As part of a Canada-wide tour, the Honourable Mélanie Joly, Minister of Tourism, Official Languages and La Francophonie, was in Ottawa today to take part in a forum on federal institutions that embody official languages.
The event brought together various stakeholders from the English- and French-language communities. Drawing on their experience on the ground, participants had plenty of ideas and suggestions for elected officials.
The Ottawa forum is one of a series of meetings in several cities across Canada designed to provide Minister Joly with food for thought on the main issues and on the best approaches for modernizing the Official Languages Act.
The minister invites all Canadians to take part in the forums to share their thoughts and comments on the role of English and French in Canadian society. To do this, they can visit the website.
“The Prime Minister has tasked me with reviewing the Official Languages Act so that it meets the needs of the Canadian population over the coming decades. Laws evolve to reflect the changes in our society. Therefore, it is important to ask ourselves, 50 years after its adoption, how to strengthen this Act that is so fundamental to our country. Our approach is based on open dialogue and meaningful collaboration with key stakeholders. I am grateful to everyone who joined the conversation in Ottawa on federal institutions that embody official languages.”
—The Honourable Mélanie Joly, Minister of Tourism, Official Languages and La Francophonie
In June 2018, the Government of Canada announced its intention to modernize the Official Languages Act.

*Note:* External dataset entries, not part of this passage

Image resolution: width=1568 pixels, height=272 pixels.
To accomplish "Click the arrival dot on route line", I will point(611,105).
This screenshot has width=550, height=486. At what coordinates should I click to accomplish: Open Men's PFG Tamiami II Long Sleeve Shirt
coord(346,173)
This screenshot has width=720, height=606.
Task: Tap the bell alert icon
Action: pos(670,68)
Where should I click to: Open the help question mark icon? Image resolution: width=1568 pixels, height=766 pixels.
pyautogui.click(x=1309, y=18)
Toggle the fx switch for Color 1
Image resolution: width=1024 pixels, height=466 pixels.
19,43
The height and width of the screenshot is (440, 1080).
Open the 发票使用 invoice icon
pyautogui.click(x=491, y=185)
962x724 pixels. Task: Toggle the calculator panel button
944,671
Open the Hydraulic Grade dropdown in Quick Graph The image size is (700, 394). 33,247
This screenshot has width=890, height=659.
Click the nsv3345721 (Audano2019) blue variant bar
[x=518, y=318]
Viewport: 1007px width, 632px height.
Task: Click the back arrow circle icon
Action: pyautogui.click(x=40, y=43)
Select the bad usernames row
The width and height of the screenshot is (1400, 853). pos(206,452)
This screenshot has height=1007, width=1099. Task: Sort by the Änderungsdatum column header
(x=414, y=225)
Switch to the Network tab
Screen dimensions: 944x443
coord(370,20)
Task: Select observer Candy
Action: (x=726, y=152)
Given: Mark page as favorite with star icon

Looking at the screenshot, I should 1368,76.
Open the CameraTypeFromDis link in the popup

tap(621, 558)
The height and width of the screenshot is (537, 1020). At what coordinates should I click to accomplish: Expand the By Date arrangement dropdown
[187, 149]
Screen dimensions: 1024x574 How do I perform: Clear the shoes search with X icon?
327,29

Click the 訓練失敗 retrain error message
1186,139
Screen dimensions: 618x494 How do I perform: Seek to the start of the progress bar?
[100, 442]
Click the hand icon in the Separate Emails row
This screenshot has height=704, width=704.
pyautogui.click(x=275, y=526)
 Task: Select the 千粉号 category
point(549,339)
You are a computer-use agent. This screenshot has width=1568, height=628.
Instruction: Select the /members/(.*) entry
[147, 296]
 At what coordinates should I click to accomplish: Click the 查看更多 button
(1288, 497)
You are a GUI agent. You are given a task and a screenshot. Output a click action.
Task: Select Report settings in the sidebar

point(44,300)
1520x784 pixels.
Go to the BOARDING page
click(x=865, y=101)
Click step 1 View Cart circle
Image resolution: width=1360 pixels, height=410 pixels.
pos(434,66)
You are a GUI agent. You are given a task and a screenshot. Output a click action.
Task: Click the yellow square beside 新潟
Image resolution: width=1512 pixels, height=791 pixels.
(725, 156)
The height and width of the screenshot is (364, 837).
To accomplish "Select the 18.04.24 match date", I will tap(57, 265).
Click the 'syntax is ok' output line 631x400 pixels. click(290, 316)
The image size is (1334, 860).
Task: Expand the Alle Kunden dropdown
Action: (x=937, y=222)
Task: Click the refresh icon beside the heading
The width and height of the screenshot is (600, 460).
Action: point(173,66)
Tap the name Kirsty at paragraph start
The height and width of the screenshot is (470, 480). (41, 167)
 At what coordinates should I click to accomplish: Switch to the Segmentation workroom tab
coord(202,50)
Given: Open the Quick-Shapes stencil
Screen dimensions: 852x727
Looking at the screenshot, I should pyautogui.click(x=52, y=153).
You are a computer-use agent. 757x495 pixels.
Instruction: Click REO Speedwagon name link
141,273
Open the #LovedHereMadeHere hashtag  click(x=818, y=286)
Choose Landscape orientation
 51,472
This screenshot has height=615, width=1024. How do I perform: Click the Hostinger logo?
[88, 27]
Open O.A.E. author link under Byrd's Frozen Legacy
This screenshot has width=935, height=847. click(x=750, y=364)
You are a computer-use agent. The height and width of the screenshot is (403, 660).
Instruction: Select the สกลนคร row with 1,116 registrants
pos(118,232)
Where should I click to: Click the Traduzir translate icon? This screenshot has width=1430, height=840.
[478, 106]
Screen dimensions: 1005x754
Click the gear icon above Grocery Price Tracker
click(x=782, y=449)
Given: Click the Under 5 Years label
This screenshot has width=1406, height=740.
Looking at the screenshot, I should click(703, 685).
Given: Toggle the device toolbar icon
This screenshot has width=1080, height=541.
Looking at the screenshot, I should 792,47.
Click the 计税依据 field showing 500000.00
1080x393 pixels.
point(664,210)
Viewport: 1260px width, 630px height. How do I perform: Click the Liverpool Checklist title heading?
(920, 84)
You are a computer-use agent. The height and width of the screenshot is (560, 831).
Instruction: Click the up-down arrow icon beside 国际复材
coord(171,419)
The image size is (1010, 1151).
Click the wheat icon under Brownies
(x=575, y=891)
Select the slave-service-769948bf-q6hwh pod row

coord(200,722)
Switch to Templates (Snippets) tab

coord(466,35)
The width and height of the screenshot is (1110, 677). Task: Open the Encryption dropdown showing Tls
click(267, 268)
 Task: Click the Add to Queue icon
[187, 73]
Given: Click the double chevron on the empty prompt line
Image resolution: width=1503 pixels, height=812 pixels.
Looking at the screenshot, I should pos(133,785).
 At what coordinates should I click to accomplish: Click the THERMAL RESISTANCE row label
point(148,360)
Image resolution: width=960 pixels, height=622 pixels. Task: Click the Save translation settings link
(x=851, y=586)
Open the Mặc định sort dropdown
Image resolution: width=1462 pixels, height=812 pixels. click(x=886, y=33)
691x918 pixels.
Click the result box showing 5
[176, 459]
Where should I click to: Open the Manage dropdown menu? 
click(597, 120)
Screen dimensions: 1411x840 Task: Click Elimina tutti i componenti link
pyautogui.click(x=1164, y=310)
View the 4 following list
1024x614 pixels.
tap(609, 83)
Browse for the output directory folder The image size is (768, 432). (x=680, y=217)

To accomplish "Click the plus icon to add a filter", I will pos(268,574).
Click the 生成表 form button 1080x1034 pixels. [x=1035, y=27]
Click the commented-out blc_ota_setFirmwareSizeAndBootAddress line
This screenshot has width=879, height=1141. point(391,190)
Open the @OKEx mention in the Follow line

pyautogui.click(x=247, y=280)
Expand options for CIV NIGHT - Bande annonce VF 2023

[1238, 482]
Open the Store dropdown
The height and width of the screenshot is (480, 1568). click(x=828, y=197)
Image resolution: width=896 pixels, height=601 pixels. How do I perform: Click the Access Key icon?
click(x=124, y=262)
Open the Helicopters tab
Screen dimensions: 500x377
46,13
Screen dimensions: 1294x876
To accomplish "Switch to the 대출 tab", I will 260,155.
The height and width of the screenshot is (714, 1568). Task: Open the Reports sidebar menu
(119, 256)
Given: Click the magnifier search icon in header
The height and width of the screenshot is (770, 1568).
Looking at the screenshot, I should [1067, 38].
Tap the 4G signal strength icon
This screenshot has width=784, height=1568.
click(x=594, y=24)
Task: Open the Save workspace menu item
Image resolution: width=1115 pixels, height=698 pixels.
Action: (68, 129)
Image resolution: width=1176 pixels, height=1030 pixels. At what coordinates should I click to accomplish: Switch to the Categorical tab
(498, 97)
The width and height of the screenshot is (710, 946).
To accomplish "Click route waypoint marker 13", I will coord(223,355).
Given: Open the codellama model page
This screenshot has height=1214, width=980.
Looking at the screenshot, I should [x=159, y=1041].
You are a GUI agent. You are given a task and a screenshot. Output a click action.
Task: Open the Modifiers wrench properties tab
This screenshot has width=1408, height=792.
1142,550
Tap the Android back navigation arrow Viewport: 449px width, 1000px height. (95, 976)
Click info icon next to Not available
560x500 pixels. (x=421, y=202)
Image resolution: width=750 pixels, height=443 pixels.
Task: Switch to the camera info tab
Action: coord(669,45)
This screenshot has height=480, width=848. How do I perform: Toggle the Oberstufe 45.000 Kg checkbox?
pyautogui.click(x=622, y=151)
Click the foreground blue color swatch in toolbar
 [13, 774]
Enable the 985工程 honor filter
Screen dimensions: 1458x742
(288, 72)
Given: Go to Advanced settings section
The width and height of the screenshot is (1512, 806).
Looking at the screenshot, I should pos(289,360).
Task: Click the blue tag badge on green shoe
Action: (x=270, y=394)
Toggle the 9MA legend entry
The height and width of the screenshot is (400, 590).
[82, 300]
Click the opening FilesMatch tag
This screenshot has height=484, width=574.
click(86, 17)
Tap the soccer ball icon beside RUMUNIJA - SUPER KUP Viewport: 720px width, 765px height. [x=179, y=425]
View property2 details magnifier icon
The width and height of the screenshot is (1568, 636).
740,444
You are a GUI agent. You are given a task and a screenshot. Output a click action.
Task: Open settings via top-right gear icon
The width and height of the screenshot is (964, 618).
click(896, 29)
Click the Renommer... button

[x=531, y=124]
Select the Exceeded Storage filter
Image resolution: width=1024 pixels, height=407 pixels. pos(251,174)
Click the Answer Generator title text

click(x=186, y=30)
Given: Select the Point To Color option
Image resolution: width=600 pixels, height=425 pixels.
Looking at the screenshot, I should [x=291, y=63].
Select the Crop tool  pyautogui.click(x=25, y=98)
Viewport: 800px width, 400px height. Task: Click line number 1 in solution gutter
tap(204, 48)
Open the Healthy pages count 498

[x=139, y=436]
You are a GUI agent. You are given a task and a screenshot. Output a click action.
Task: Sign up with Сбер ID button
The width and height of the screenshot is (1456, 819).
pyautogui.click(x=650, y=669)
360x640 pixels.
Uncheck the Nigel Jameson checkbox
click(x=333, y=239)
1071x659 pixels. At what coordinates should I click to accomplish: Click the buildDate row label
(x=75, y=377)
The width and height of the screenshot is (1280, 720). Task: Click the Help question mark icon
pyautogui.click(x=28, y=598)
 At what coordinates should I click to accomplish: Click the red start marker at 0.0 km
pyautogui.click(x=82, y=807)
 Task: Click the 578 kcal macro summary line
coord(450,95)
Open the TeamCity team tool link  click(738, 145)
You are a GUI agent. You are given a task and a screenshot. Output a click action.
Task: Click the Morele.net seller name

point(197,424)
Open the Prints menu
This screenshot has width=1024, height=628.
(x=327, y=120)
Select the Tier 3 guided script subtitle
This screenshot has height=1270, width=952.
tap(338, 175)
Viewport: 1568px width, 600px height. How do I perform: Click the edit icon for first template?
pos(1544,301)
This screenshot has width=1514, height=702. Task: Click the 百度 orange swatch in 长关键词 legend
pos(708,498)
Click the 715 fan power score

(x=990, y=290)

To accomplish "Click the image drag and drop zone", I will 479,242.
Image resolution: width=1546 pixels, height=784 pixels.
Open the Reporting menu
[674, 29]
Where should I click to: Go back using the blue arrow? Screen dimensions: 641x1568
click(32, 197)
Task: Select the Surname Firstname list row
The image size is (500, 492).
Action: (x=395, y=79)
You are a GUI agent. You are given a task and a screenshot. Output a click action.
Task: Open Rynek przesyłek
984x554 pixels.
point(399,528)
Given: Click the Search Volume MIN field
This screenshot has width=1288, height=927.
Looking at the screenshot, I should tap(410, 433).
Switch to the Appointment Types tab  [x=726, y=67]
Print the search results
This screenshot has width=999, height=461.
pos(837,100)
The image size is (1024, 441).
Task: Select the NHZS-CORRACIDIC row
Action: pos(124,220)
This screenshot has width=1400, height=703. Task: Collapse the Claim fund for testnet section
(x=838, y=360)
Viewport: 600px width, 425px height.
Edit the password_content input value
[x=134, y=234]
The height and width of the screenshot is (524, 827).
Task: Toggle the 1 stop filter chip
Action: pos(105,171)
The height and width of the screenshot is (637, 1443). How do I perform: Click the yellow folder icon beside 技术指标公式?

As part of this review, the Government of Canada is conducting national discussions on the following topics:
Official languages and Canada in the digital age
Promoting culture and bilingualism
Federal institutions that embody official languages
Official languages and Canada’s place in the world
The mobilization, development and vitality of official-language minority communities
This exercise will complement the consultations and reviews already conducted by other bodies in the areas of the administration of justice, the language of government communication, the language of work of federal public servants, the role of the Office of the Commissioner of Official Languages, the promotion of official languages, and debates and parliamentary proceedings.